Monika Brzostek: Nie spoczywamy na laurach
- Szczegóły
- Utworzono: sobota, 12, lipiec 2014 21:20
- Danuta Rękawica
Monikę Brzostek i Kingę Kołosińską będziemy z pewnością oglądać na boiskach Grand Slamu w Starych Jabłonkach. Polki ,zanim jednak wystąpią przed swoją publicznością, mają przed sobą jeszcze dużo grania. - Mamy swoje cele z trenerem Łukaszem, których nie zdradzę żeby nie zapeszyć – mówi broniąca pary, Monika Brzostek.
Udany występ w Moskwie, a także wygrana I runda kwalifikacji olimpijskiej. Ten sezon jak na razie chyba możecie z Kingą uznać za udany?
Monika Brzostek: Pomimo udanego występu w Moskwie mamy jeszcze wiele do zrobienia w tym sezonie i nie spoczywamy na laurach. Mamy swoje cele z trenerem Łukaszem, których nie zdradzę żeby nie zapeszyć (śmiech), a tymczasem proszę trzymać za nas kciuki dalej!
Obecnie chyba takim docelowym turniejem będzie Grand Slam w Starych Jabłonkach. To jednak dla was chyba co roku wyjątkowe rozgrywki?
- Tak naprawdę każdy turniej z cyklu Grand Slam jest dla nas "najważniejszy", walczymy o upragnione punkty. W Starych Jabłonkach owszem, byłoby miło zaprezentować się z jak najlepszej strony, ale trzeba podkreślić, że duży luz psychiczny daje nam też udział od razu w turnieju głównym, tzn. bez kwalifikacji. Rozgrywki są wyjątkowe - to prawda, i zawsze dobrze się tam czujemy, a wszystko przez obecność rodziny i znajomych, bo to pomaga.

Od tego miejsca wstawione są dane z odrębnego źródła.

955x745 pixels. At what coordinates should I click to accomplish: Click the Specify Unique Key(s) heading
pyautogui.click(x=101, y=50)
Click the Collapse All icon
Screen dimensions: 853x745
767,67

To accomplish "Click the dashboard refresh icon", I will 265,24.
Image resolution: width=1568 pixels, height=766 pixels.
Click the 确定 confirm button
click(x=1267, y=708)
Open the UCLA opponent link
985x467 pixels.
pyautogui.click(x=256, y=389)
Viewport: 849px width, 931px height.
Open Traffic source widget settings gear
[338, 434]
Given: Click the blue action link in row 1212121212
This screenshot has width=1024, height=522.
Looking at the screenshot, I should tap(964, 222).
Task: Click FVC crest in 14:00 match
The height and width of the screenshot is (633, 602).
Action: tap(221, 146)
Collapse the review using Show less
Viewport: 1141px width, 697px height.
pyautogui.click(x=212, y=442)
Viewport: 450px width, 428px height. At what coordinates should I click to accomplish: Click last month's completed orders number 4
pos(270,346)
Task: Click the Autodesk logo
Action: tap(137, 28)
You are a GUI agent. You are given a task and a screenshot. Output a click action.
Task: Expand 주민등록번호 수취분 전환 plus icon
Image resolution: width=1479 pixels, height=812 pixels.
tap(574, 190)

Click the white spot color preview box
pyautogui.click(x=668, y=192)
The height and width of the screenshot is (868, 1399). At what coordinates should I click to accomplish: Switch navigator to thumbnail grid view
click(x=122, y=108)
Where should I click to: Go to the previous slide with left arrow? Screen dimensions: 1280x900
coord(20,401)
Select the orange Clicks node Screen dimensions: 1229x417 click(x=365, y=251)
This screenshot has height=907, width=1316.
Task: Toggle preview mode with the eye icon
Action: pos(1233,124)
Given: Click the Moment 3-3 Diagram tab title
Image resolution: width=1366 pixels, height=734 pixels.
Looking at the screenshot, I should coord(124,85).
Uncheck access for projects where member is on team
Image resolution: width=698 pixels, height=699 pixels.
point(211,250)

Będziecie jakoś specjalnie przygotowywać się do gry w Starych Jabłonkach?
- Myślę, że o specjalnych przygotowaniach nie ma mowy. Przygotowania do sezonu zakończyłyśmy ponad dwa miesiące temu i teraz potrzebujemy gry. Im więcej meczów rozegramy, tym pewniejsze będziemy na korcie i nasza gra będzie dobrze wyglądać. Koncentrujemy się na każdym kolejnym turnieju, a do Starych Jabłonek jeszcze mamy troszkę czasu. O specjalnych przygotowaniach nie ma mowy, ponieważ począwszy od teraz do turnieju w Starych Jabłonkach co tydzień gramy w innym kraju, wiec sezon jest w pełni i trzeba poprawiać błędy na bieżąco na kolejnych turniejach, a nie na treningach.
Starych Jabłonek nie trzeba reklamować, ale jak zachęciłabyś kibiców, by przyjechali na turniej?
- Stare Jabłonki są już tak zareklamowane, że do udziału w tym turnieju nie muszę zachęcać. Obecni w poprzednich latach przekazali już famę w świat...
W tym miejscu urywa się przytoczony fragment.